---- Exercise inputs

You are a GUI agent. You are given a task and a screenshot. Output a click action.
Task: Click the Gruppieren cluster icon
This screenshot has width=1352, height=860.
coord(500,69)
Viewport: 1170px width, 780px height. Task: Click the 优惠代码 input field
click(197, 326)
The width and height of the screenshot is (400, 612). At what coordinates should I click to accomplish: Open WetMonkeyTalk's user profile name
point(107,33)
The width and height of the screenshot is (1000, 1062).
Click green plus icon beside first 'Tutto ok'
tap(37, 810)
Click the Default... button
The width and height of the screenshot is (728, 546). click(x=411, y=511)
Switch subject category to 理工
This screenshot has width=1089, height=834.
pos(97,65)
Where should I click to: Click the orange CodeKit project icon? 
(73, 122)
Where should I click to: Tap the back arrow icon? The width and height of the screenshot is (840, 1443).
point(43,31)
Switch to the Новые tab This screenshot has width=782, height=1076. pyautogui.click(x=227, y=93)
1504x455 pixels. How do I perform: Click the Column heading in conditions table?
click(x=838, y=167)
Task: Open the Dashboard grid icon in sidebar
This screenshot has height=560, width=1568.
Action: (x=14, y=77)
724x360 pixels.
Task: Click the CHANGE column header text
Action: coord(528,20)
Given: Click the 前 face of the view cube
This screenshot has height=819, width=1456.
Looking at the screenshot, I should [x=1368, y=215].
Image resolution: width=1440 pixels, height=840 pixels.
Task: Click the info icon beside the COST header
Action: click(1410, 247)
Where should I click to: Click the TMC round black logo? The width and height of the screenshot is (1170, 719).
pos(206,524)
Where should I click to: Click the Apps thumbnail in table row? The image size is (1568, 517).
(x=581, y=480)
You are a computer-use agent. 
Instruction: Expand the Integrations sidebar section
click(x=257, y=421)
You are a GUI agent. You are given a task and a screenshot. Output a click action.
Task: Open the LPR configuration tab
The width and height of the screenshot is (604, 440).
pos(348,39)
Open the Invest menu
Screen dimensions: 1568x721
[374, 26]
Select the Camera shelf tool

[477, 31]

--------

### Given problem
Please rewrite the items from the start through the line with "coord(500,69)", changing every "screenshot" to "image" and leaving everything else the same.

### Solution
You are a GUI agent. You are given a task and a image. Output a click action.
Task: Click the Gruppieren cluster icon
This image has width=1352, height=860.
coord(500,69)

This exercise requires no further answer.